I finally saw Men Who Stare at Goats this weekend. A significant number of reviews from last year when it came out reference the epigram to the film, “More of this stuff is true than you think.” However in my mind, the most important quote in the film is the one above.
If you try to read this film through any other lens – pacifism, spy culture, truth v. fiction re. the paranormal – it doesn’t work very well. That’s why a lot of reviewers either read the film as inept satire or as failed story-telling. But they don’t look closely at the two central questions driving the story: what constitutes just warriorhood, and can you incorporate an expansive view of just warriohood (one which includes respect for the planet) more fully into existing military institutions? In other words, how do you change armies in order to change (and maybe save) the world?

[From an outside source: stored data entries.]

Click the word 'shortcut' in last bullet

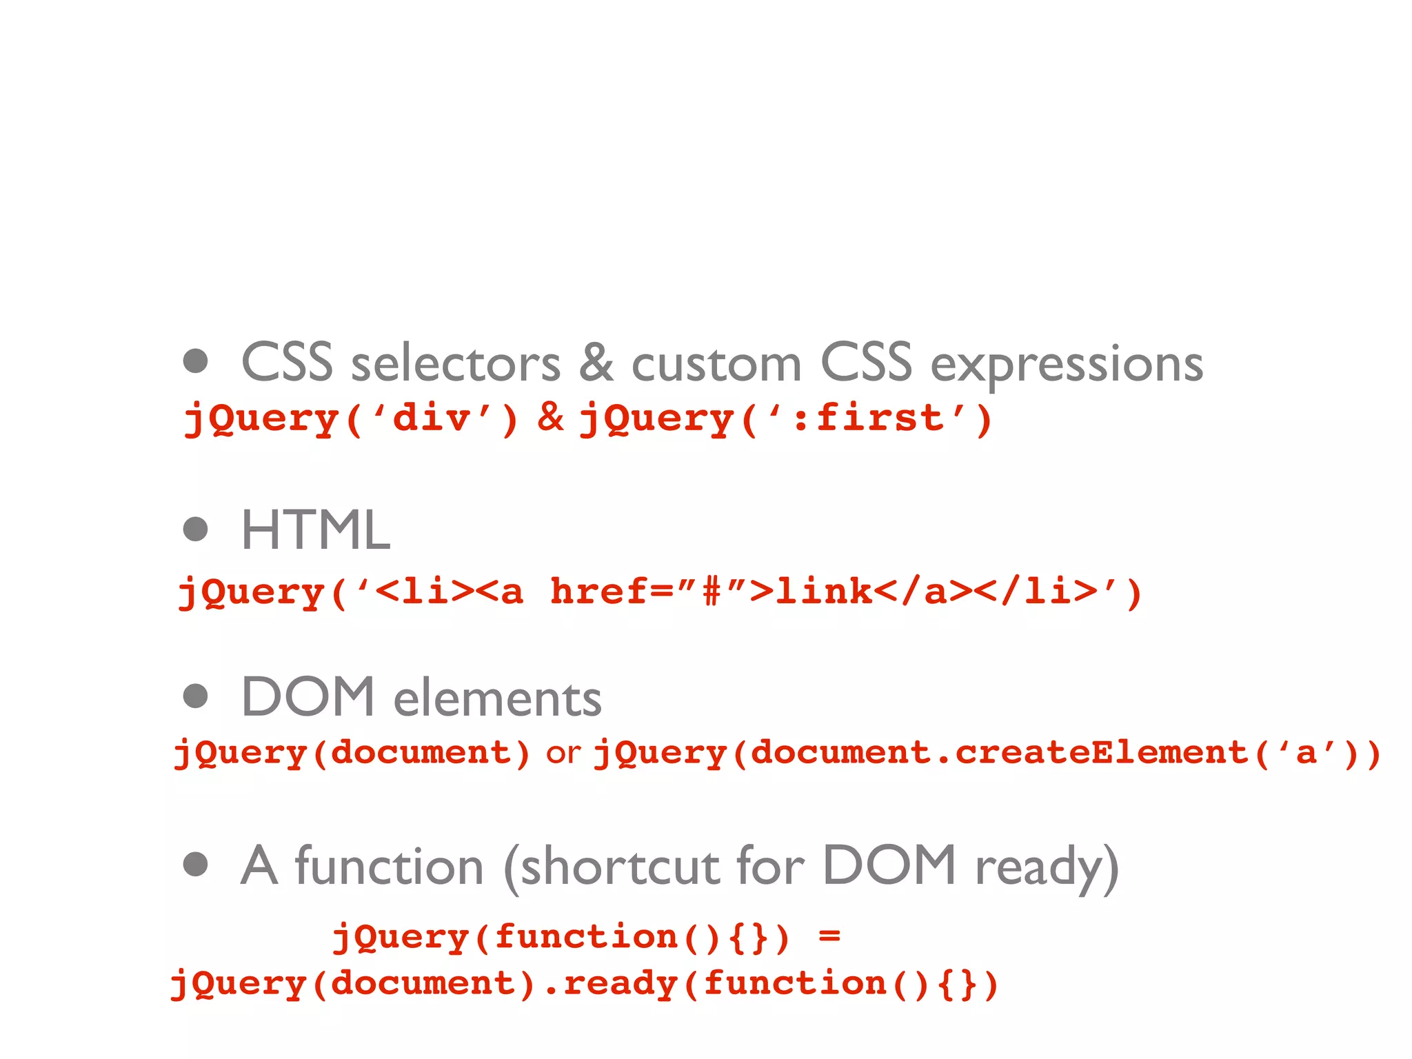[619, 867]
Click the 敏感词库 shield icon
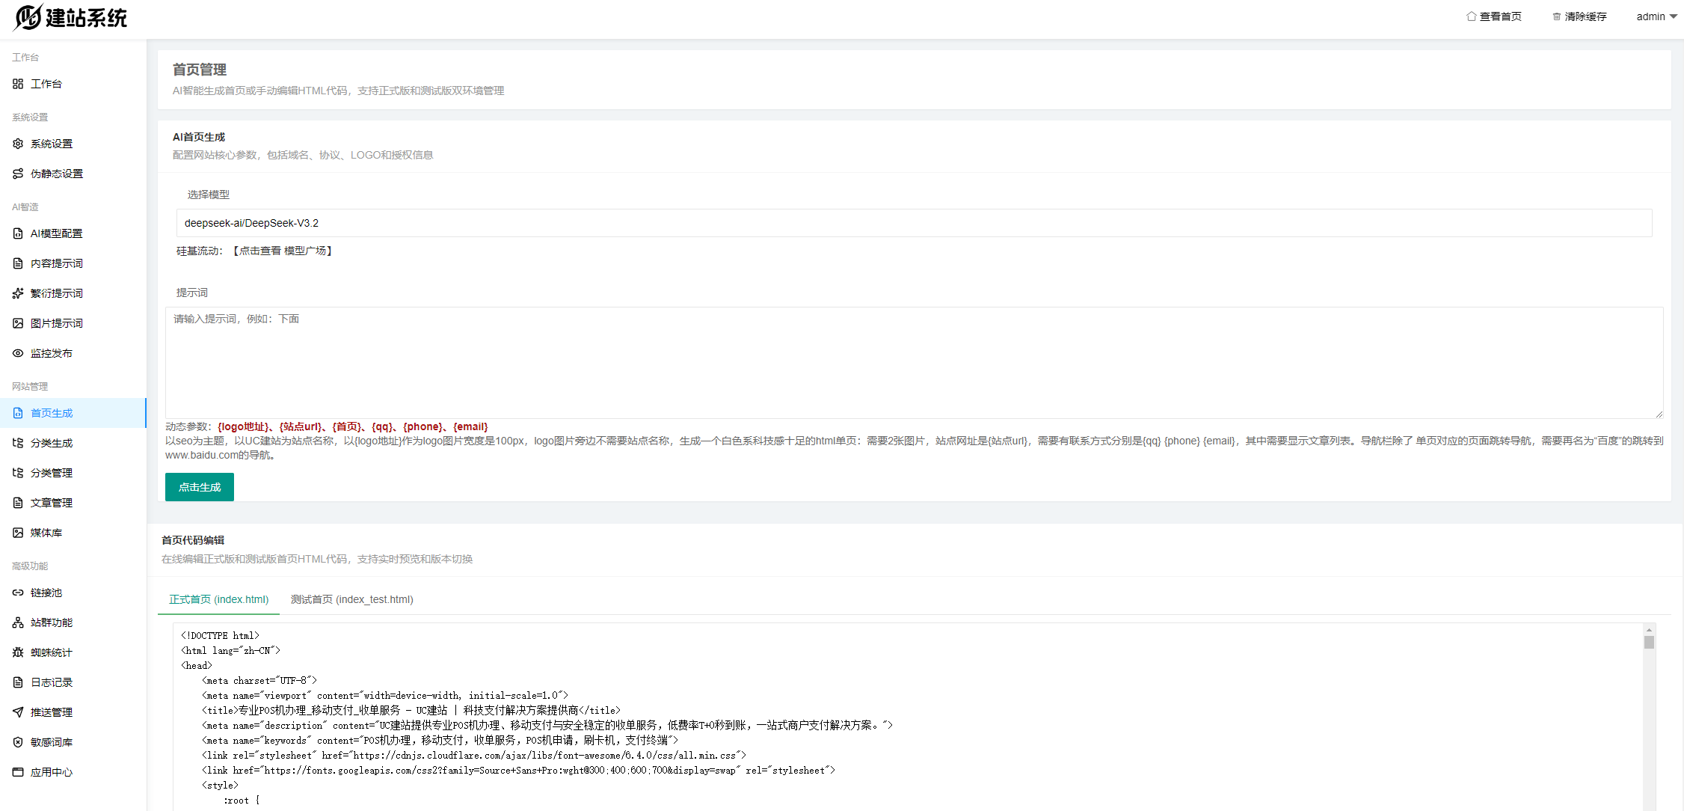The height and width of the screenshot is (811, 1684). (18, 742)
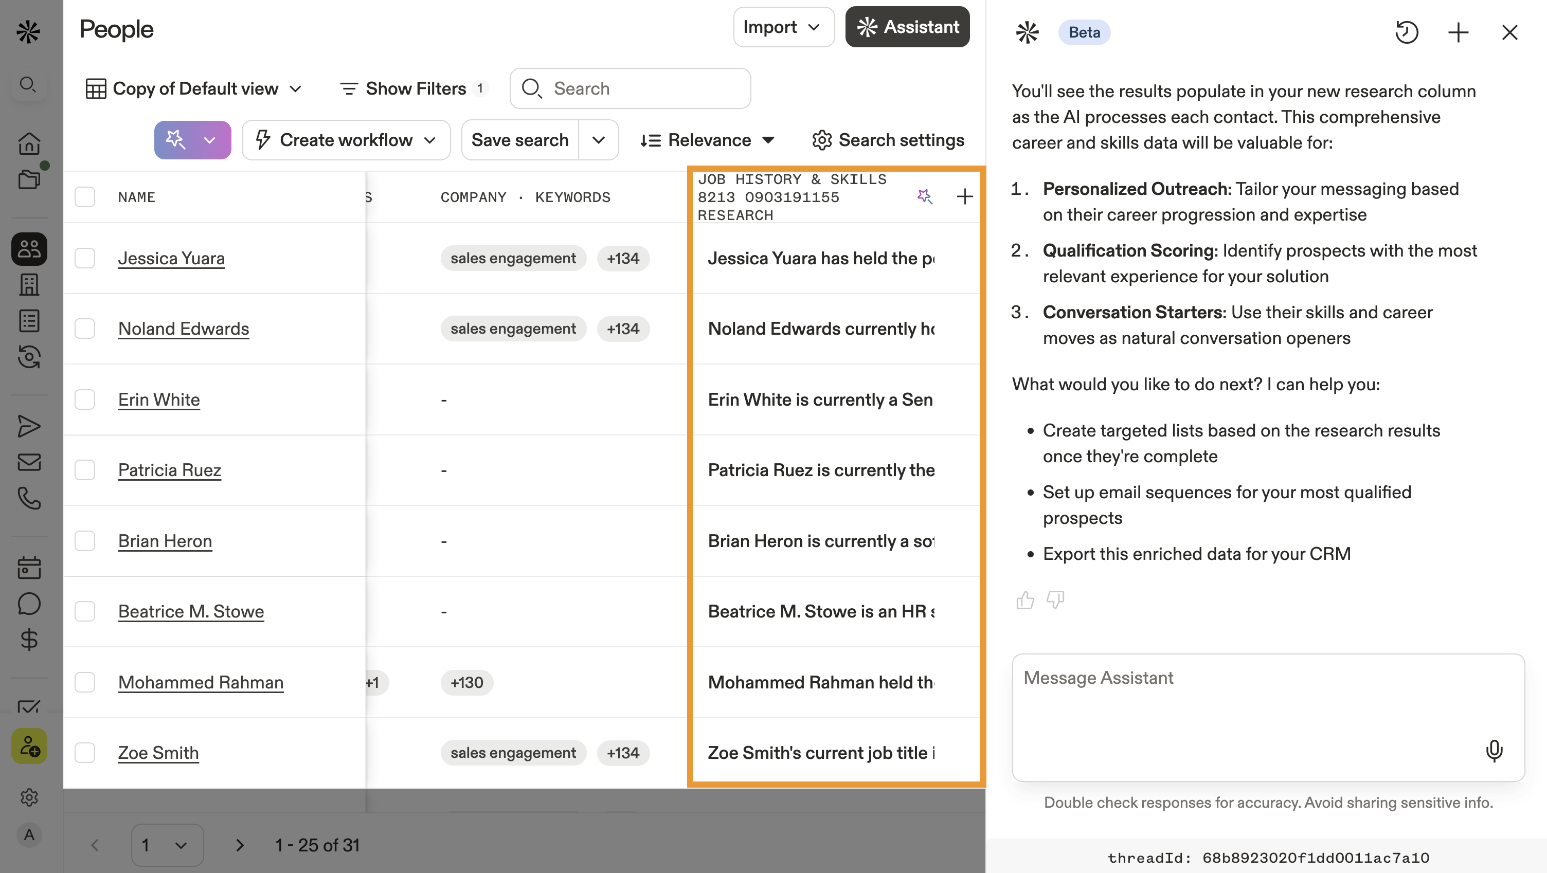
Task: Open phone calls icon in sidebar
Action: [x=29, y=498]
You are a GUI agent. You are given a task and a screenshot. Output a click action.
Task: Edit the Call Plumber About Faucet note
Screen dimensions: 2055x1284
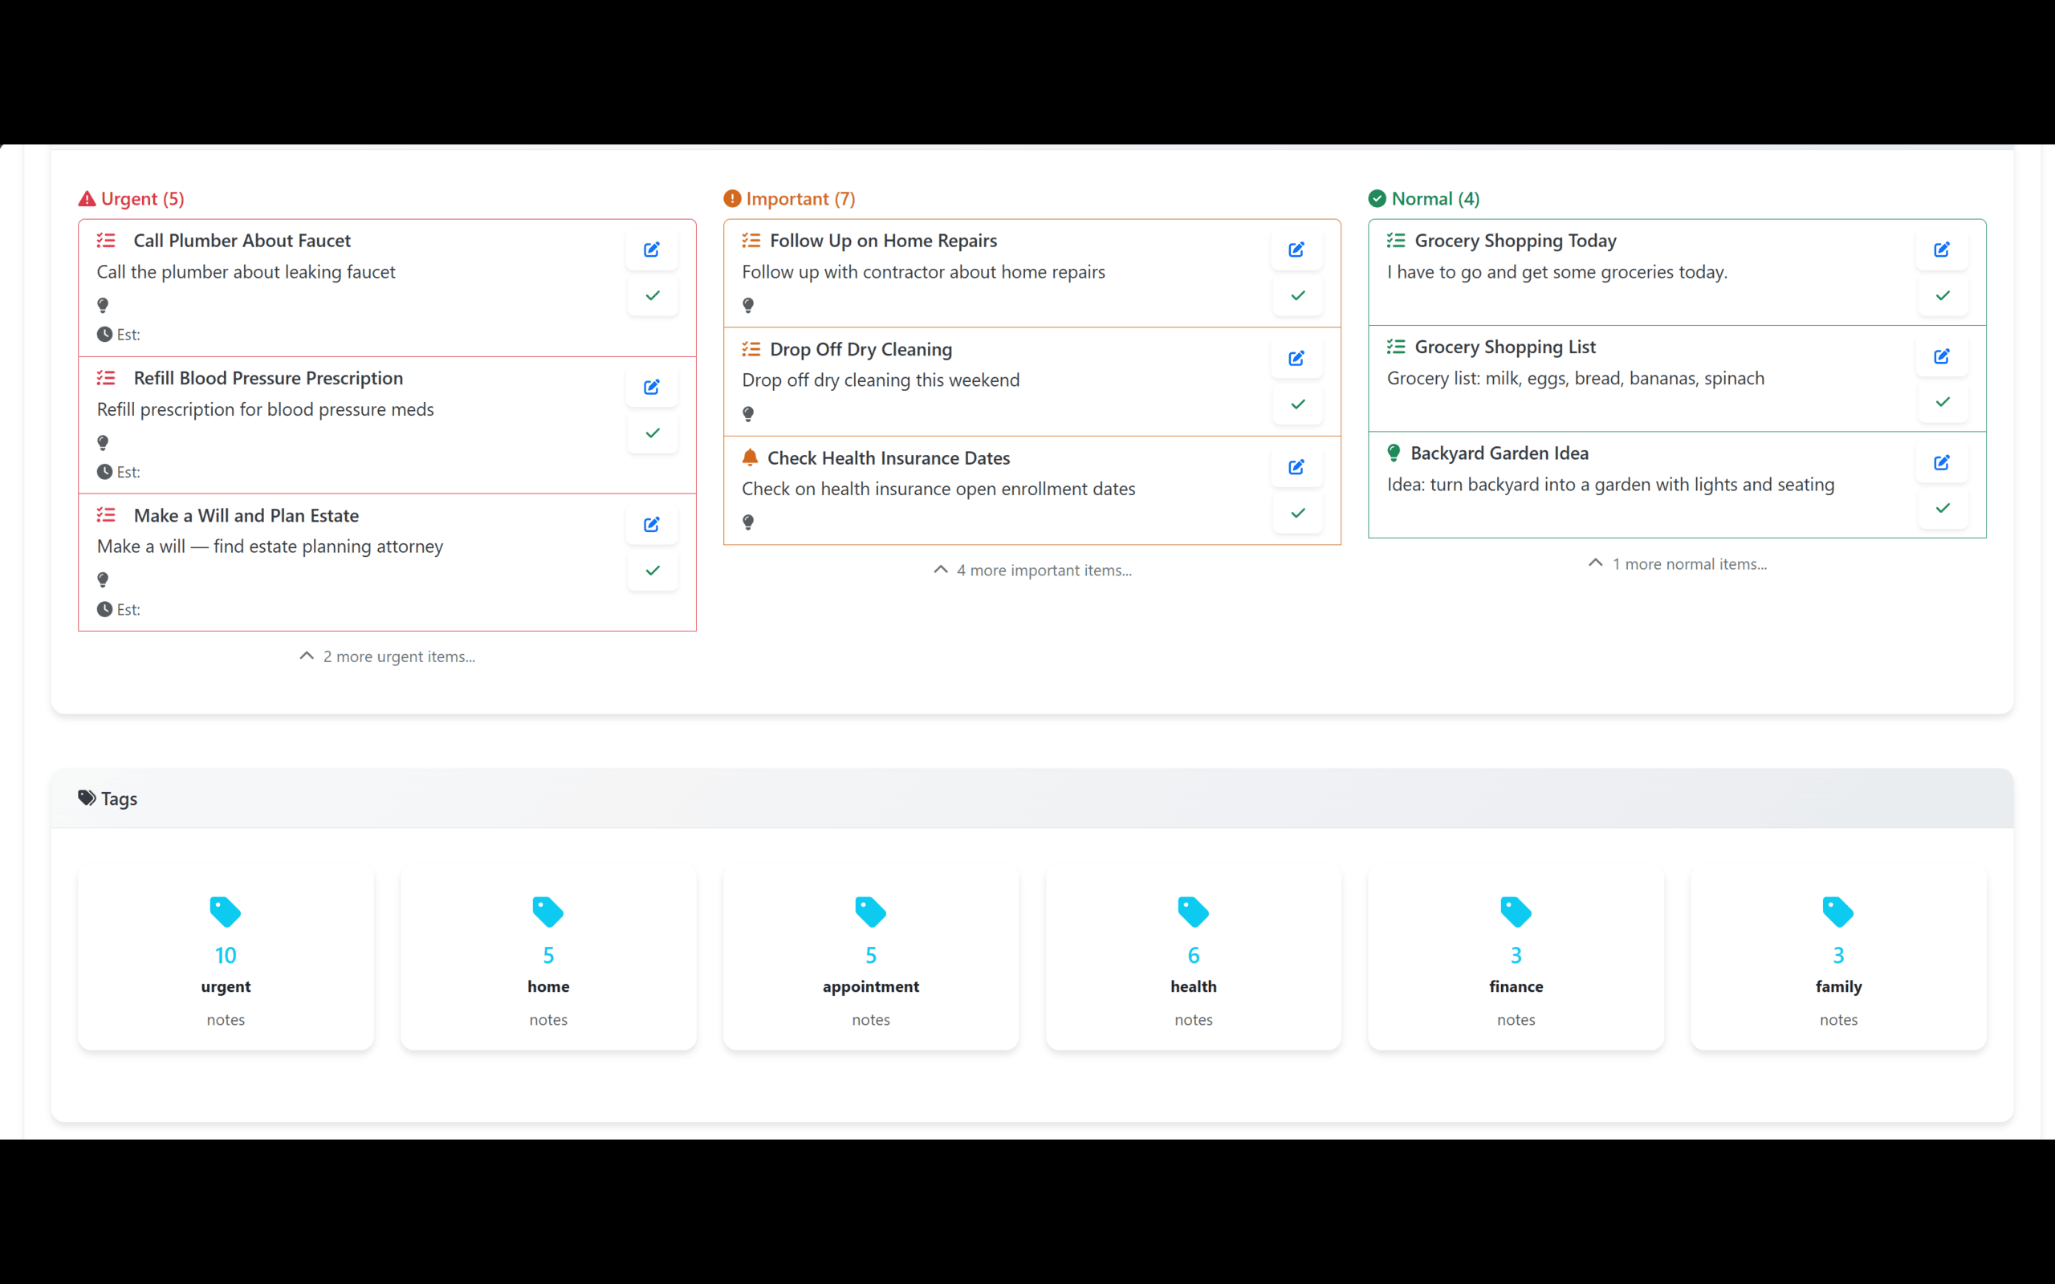(651, 250)
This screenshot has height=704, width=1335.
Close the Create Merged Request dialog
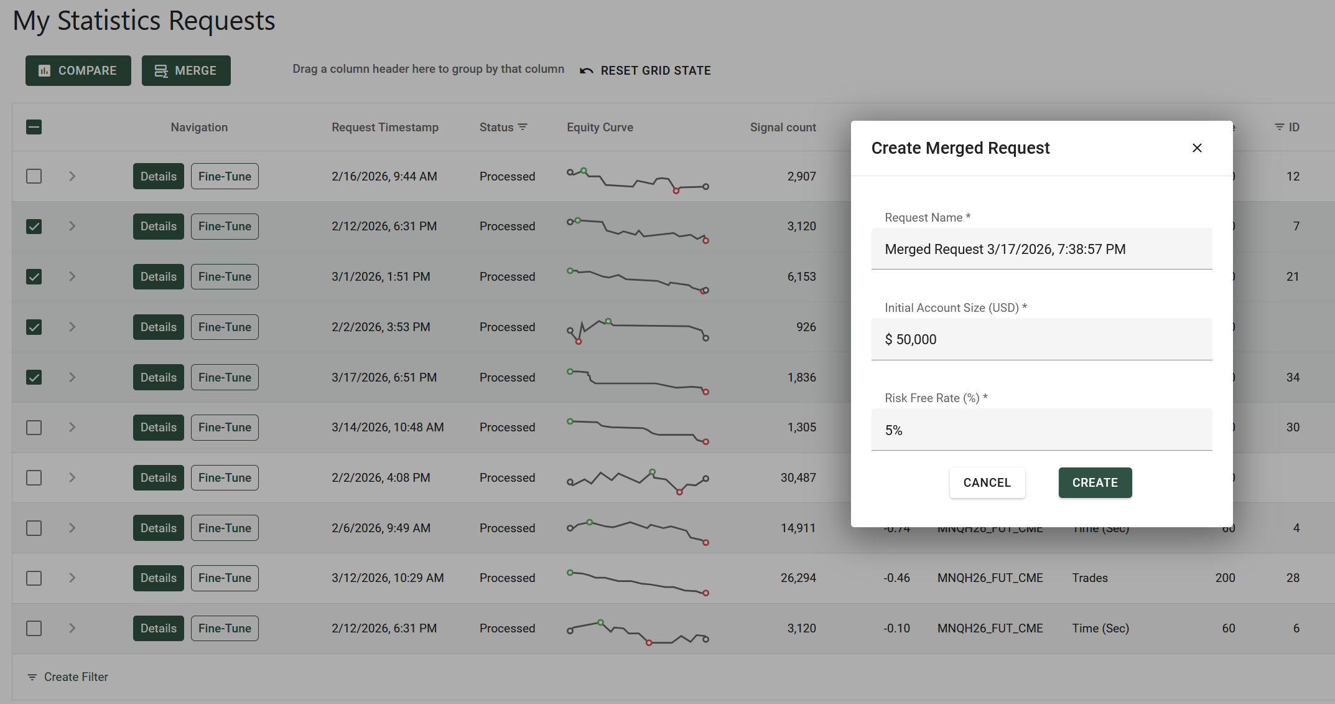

The first of these two themes is brought into sharp relief by the Jedi subtext associated with the New Earth Army. You can read its central feature as the use of psychic warfare or “Jedi mind-trick” mythology, but the Jedi language is also about something deeper: the just use of limited force in the service of peace, justice and (now) environmental security. Read through this lens (as opposed to some decisive statement about the possibility of psychic warfare), the ending is much more satisfactory than many reviewers claim. To be a “super-soldier” is to walk the path of the just warrior, to be on the side of the innocent and vulnerable, and to be at one with the universe of which we are part.
And how do you change armies to this effect? For part of the genius of the story is its contrast between these ideals and existing military culture. The film is a bit agnostic on this second point. So is the actual history on which it is based, which you can learn about by reading the book or watching the documentary on which the film was based. I leave it to readers to offer their thoughts about the take-home message there.